General characteristics
- Class & type: Type VIID submarine
- Displacement: 965 tonnes (950 long tons) surfaced; 1,080 t (1,060 long tons) submerged;
- Length: 76.90 m (252 ft 4 in) o/a; 59.80 m (196 ft 2 in) pressure hull;
- Beam: 6.38 m (20 ft 11 in) o/a; 4.70 m (15 ft 5 in) pressure hull;
- Height: 9.70 m (31 ft 10 in)
- Draught: 5.01 m (16 ft 5 in)
- Installed power: 2,800–3,200 PS (2,100–2,400 kW; 2,800–3,200 bhp) (diesels); 750 PS (550 kW; 740 shp) (electric);
- Propulsion: 2 shafts; 2 × diesel engines; 2 × electric motors;
- Speed: 16–16.7 knots (29.6–30.9 km/h; 18.4–19.2 mph) surfaced; 7.3 knots (13.5 km/h; 8.4 mph) submerged;
- Range: 11,200 nmi (20,700 km; 12,900 mi) at 10 knots (19 km/h; 12 mph) surfaced; 69 nmi (128 km; 79 mi) at 4 knots (7.4 km/h; 4.6 mph) submerged;
- Test depth: 200 m (660 ft); Crush depth: 220–240 m (720–790 ft);
- Crew: 4 officers, 40 enlisted
- Armament: 5 × 53.3 cm (21 in) torpedo tubes (four bow, one stern); 12 torpedoes or 26 TMA or 39 TMB tube-launched mines; 5 × vertical launchers with 15 SMA mines; 1 × 8.8 cm (3.46 in) deck gun (220 rounds); 1 × 20 mm AA (4,380 rounds);

Service record
- Part of: 5th U-boat Flotilla; 30 August – 31 December 1941; 1st U-boat Flotilla; 1 January – 30 April 1942; 9th U-boat Flotilla; 1 May – 31 July 1942;
- Identification codes: M 01 954
- Commanders: Oblt.z.S. Amelung von Varendorff; 30 August 1941 – 31 July 1942;
- Operations: 3 patrols:; 1st patrol:; a. 26 January – 20 March 1942; b. 23–24 April 1942; 2nd patrol:; a. 25 April – 20 June 1942; b. 20–21 June 1942; 3rd patrol:; 23–31 July 1942;
- Victories: None

= German submarine U-213 =

German World War II submarine

German submarine U-213 was a Type VIID mine-laying U-boat of Nazi Germany's Kriegsmarine during World War II.

==Training==
Laid down on 1 October 1940 by Friedrich Krupp Germaniawerft in Kiel as yard number 645, the boat was launched on 24 July 1941 and commissioned on 30 August with Oberleutnant zur See Amelung von Varendorff in command. She trained with the 5th U-boat Flotilla until 31 December 1941; on 1 January 1942 she was assigned to the 1st U-boat Flotilla. On 1 May 1942 she was assigned to the 9th U-boat Flotilla and spent the rest of her career with that unit.

==Design==
As one of the six German Type VIID submarines, U-213 had a displacement of 965 t when at the surface and 1080 t while submerged. She had a total length of 76.90 m, a pressure hull length of 59.80 m, a beam of 6.38 m, a height of 9.70 m, and a draught of 5.01 m. The submarine was powered by two Germaniawerft F46 supercharged four-stroke, six-cylinder diesel engines producing a total of 2800 to 3200 PS for use while surfaced, two AEG GU 460/8-276 double-acting electric motors producing a total of 750 shp for use while submerged. She had two shafts and two 1.23 m propellers. The boat was capable of operating at depths of up to 230 m.

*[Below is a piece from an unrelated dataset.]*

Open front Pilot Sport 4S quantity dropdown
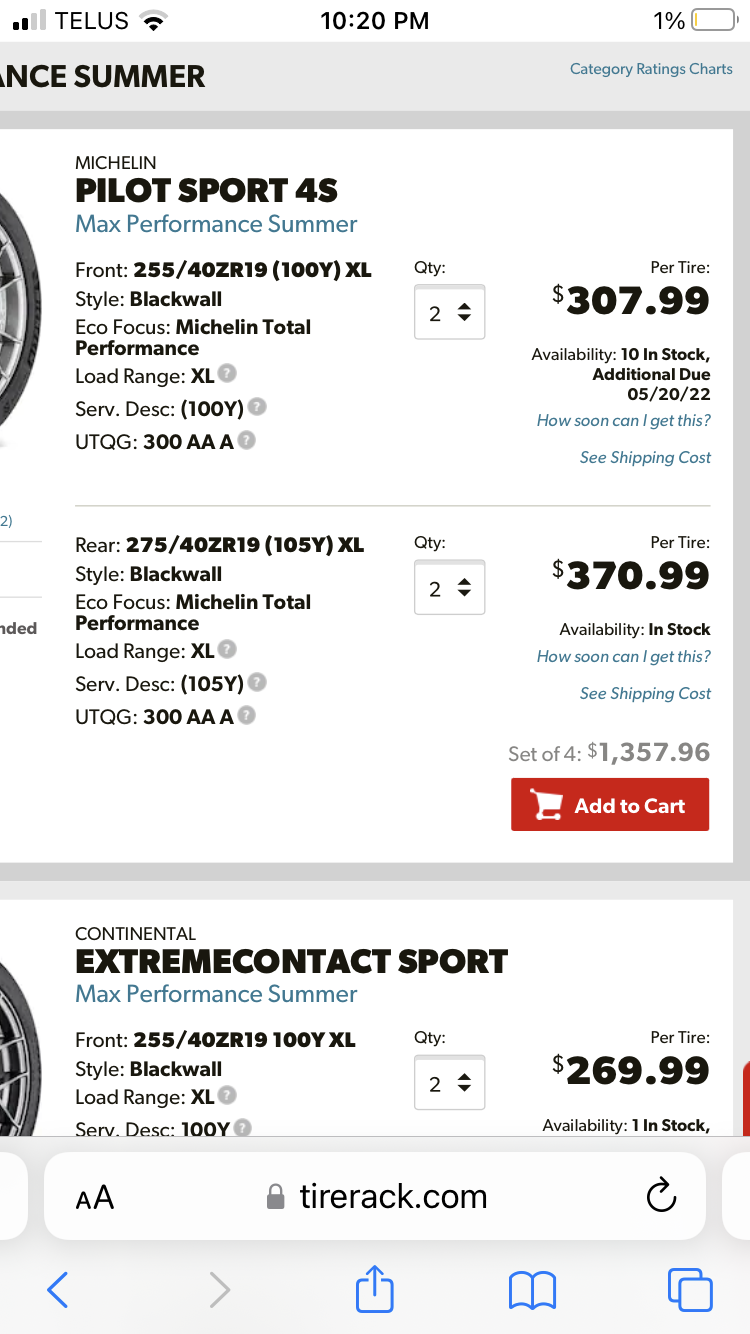Viewport: 750px width, 1334px height. pos(449,313)
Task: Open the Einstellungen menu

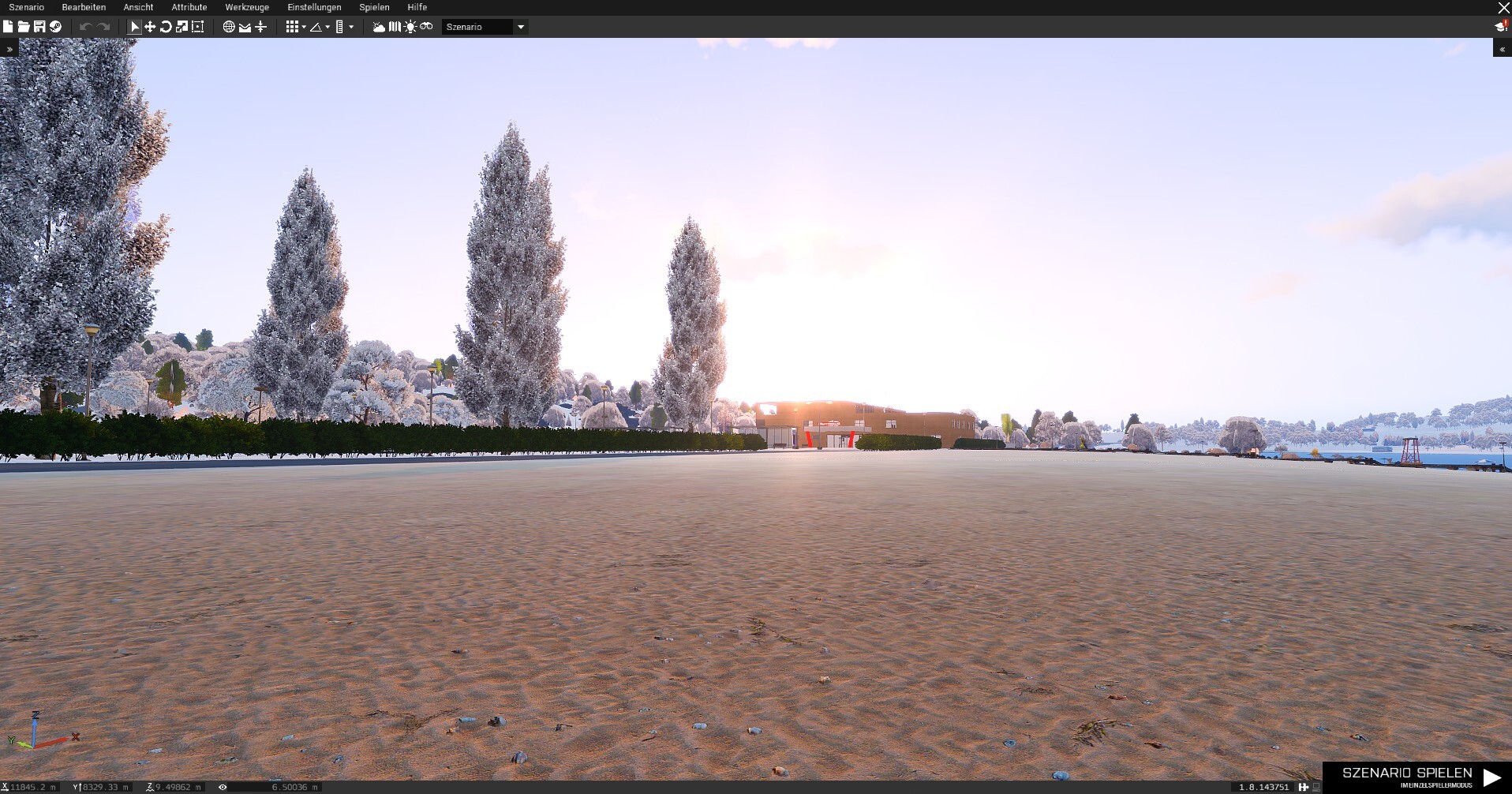Action: 314,7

The submarine had a maximum surface speed of 16–16.7 kn and a maximum submerged speed of 7.3 kn. When submerged, the boat could operate for 69 nmi at 4 kn; when surfaced, she could travel 11200 nmi at 10 kn. U-213 was fitted with five 53.3 cm torpedo tubes (four fitted at the bow and one at the stern), twelve torpedoes, one 8.8 cm SK C/35 naval gun, 220 rounds, and an anti-aircraft gun, in addition to five mine tubes with fifteen SMA mines. The boat had a complement of between forty-four.

==Service history==

U-213 carried out three war patrols during her career, ranging into the North Atlantic. One of them included the landing of an Abwehr agent, Alfred Langbein, on the Canadian coast near St. Martins, New Brunswick on 14 May 1942. The mission was termed Operation Grete; Langbein was instructed to report on the sailing of convoys. He failed to accomplish this, and surrendered to the authorities in September 1944 after running out of money. He was released after the end of the war. U-213 was a member of three "wolfpacks" during the war, as part of 'Schlei' from 1 February until 12 February 1942, 'Westwall' from the 2 to 12 March, and 'Pfadfinder' from the 2 to 27 May.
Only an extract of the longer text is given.